I jolt, surprised to find myself the focal point of Gramps’s attention. “I’m not really looking for another job right now,” I tell him.
“So you plan to just work at a restaurant forever?”
He says it like I sell feet pics on the internet and not like I work at a neighborhood bar and grill that serves half-price wings every Tuesday between 3 and 6 p.m.
“Well, no,” I say, my voice wavering ever so slightly. “But it’s a good job while I figure out what to do next.”
“And what is next, Roslyn?” I swallow hard, eyes jumping to Liam, who is in conversation with Jonah about applying to fellowships.
So far, all my writing has gotten me is a bunch of rejections, each one taking a jab at my already withering self-confidence, and I’ve started to wonder if this was all a mistake. If Gramps was right.
“I’m not sure yet,” I admit, feeling myself shrink under the intensity of his gaze.
“Hmmm.” That’s all he says. It’s not even a real word, and somehow it cuts worse than any scathing remark could.
I wish I could tell him how much I love writing, that I’ve begun work on a new manuscript I’m excited about, and I’m hopeful this one might be the one.
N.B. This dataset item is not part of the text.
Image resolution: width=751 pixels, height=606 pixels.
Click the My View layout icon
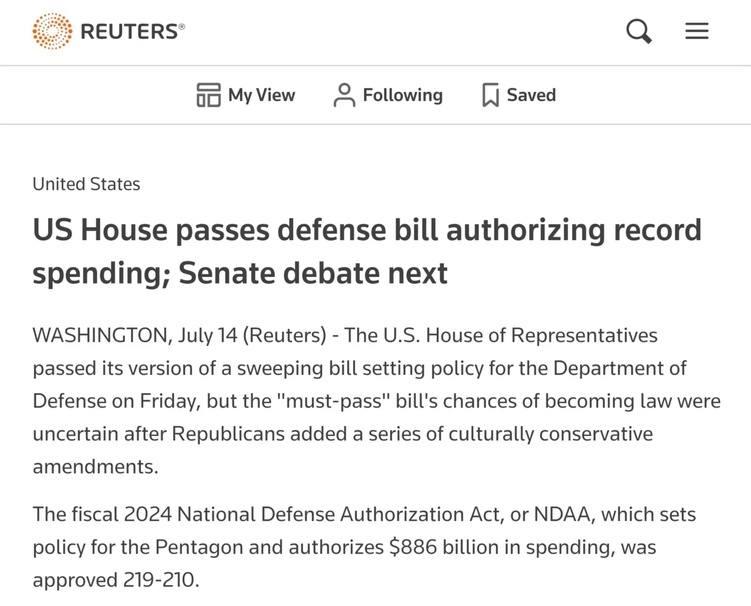[x=208, y=95]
But I already know that unless I’m announcing that I’ve decided to return to medical school, he won’t be impressed.
Gramps looks at me a moment longer, his eyes sharpening like every fiber of my being is endlessly disappointing to him—a look I’ve seen directed at my mom more times than I can count—before returning his attention to Liam.
They return to talking about Liam’s master’s program and the kinds of research he is interested in doing while I excuse myself to grab a beer from the kitchen. I’m sticking my head in the fridge when Liam comes up behind me, his hands folding around my waist.
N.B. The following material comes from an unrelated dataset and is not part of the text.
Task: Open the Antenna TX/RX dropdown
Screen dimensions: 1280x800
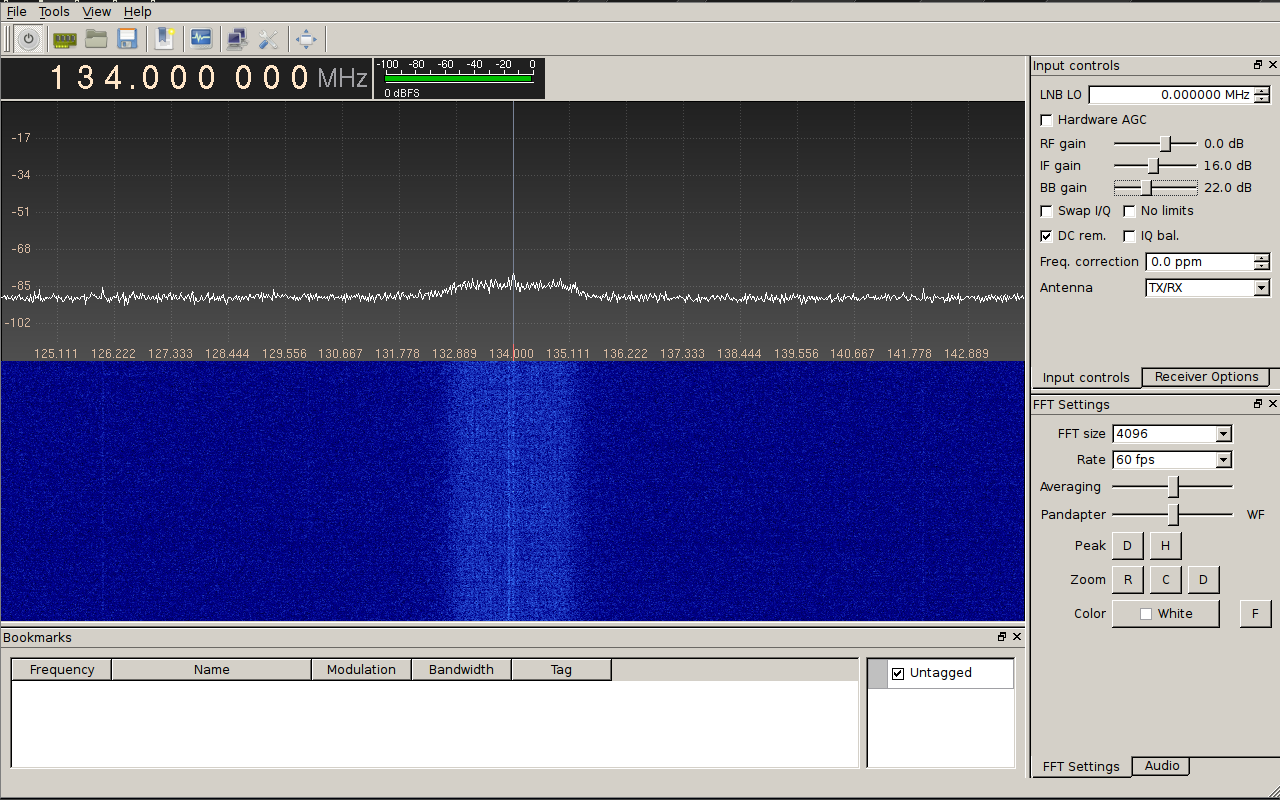Action: [1207, 288]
“Liam, you scared—” But the rest of the sentence dies on my tongue as Liam presses his lips to my neck while his hands travel down the front of my dress, fisting the fabric like it’s all he can do to keep from ripping it off me right here and now.
“I have to tell you something,” he murmurs into my skin.
“If you’re going to tell me that we should go upstairs and lock ourselves in the guest bathroom, then yes, I agree.”
“As much as I love that idea, it’s something else.” He pauses, nibbling on my ear. “Something your grandfather just told me.”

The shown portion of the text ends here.